Most likely based on the MGB or Mustang II assemblies and moving on from there.

I know that I'm not the first to try this, hoping for a link to a build or maybe some pics of the process under way. Something like that would help a lot. We have a load of parts to toss into the mix, but need a little direction ahead of time as to what will or won't work out.

Thanks.

MG Bryan
MG Bryan SuperDork
4/27/12 2:22 p.m.

If you look at the Moss UK coil-over conversion, it's simple enough that you can copy it fairly easily.

It re-uses the the lower control arm, replaces the spring pan, and deletes the lever damper.

It doesn't correct the the geometry or give you camber/castor adjustment like the higher end options do, but it does open up your spring rates and damping options.

Curmudgeon
Curmudgeon MegaDork
4/27/12 2:32 p.m.

I have adapted Miata uprights and brakes to both a Spitfire and a Jensen Healey.
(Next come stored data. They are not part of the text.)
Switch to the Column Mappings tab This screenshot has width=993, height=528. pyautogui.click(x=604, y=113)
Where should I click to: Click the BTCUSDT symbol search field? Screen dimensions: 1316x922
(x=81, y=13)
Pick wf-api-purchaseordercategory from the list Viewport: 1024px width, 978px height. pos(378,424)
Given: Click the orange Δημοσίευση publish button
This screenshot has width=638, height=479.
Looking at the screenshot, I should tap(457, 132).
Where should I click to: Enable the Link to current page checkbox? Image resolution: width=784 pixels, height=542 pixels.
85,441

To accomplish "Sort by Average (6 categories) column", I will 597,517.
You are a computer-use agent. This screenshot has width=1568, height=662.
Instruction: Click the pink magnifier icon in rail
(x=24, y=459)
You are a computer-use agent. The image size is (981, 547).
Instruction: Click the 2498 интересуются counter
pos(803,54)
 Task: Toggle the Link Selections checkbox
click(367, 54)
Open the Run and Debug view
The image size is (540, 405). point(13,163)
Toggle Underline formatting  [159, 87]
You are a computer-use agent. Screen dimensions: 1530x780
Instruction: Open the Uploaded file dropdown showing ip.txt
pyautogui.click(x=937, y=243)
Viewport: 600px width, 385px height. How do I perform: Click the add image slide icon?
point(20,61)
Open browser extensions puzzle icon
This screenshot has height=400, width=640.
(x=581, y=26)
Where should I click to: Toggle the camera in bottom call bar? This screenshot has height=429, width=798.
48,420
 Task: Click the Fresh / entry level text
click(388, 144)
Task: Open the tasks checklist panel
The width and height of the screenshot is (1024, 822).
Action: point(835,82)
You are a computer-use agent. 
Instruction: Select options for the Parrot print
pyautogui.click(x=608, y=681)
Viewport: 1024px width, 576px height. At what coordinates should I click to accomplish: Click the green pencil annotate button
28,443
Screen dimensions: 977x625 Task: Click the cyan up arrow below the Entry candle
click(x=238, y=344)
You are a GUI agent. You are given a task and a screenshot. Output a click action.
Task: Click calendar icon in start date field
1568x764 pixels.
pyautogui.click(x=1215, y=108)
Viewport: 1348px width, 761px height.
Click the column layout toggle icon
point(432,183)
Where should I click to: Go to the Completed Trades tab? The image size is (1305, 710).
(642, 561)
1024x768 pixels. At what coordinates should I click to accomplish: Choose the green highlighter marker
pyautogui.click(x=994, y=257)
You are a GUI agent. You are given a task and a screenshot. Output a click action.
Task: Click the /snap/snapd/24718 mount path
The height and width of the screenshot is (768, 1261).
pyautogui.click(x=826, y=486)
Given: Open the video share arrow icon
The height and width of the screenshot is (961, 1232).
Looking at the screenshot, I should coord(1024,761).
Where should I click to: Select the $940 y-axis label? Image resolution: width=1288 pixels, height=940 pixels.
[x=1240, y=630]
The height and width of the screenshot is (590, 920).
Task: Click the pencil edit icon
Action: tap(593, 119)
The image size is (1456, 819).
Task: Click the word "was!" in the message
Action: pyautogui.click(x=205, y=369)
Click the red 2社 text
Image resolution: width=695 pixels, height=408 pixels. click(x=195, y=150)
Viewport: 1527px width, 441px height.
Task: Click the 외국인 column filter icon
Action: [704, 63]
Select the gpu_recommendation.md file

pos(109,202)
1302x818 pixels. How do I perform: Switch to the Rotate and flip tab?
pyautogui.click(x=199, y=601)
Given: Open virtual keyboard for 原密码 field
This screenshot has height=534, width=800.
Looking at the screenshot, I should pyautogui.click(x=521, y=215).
While not exactly a bolt on, it's not overly difficult either. IIRC Keith on this board used Miata stuff on the front of his LS1 MGB GT (actually, that's his wifes car. ). He should be able to give you some pointers.

If it were me, I'd make the upper C/A threaded so the camber could be adjusted that way. That's not as difficult/expensive as it sounds. Fab up an upper C/A mount like the one MGBryan posted a pic of, not difficult. Then you can make a set of mounts like the tube shock conversions use.

You could save some $ out of the box by keeping the stock spring pan setup, it's not real difficult to change springs with that design.

The Miata outer tie rods have a 12mm fine thread. It's almost exactly 1/2-20, yiu can run a 1/2-20 tap into the threads and guess what? MG inner tie rods have a 1/2-20 thread.

On my J-H, I used a RX2 rear axle with 1st gen RX7 limited slip and rear disc brakes. I had a machine shop redrill the rear axle flanges for 4x100 mm and now I can use all different kinds of easily available wheels on it. You could have the MGA rear axled redrilled and accomplish the same thing.

TeamEvil
TeamEvil New Reader
4/27/12 3:38 p.m.

Thanks gang, looks like problem solved up front ! !

I figure that I can re-fit the stock spring plate/shock mount on the rear axle upside down for the bottom tube shock mount and fashion a bracket using the lever shock mounting hole for the upper tube shock mount. Should be fairly easy.

I have an MGB and an MGC rear end for the MGA, but just picked up a Mustang Traction Lok rear end that may be narrowed and used instead. A Buddy can probably provide an RX7 rear as well. Any of these will have better gearing than the MGA unit, I THINK. The RX7 might be the wild card . . . but that's the least likely to be used as well.

Thanks for all of the good info, any more problems/questions, I'll be sure to post ! !

TC

Curmudgeon
Curmudgeon MegaDork
4/27/12 6:41 p.m.

Cool. Accoring to this chart the MGA was either 4:10 or 4:30-1. http://mgaguru.com/mgtech/rearaxle/ra201.htm The MGB was 3.909. The RX7 is probably 3:89 (possibly 4:10 if it's a GSL-SE axle). According to this page http://www.mgexperience.net/archive/MGC_rear_axle_ratios/2007935 there were a few different MGC ratios.

Teh E36 M3
Teh E36 M3 Dork
4/27/12 7:10 p.m.
Curmudgeon wrote: The Miata outer tie rods have a 12mm fine thread. It's almost exactly 1/2-20, yiu can run a 1/2-20 tap into the threads and guess what? MG inner tie rods have a 1/2-20 thread.

This is good to know. I wish I'd consulted you prior to doing mine. I used miata uprights in my MG Midget- it's been 9 years now, but I really could have used that information!!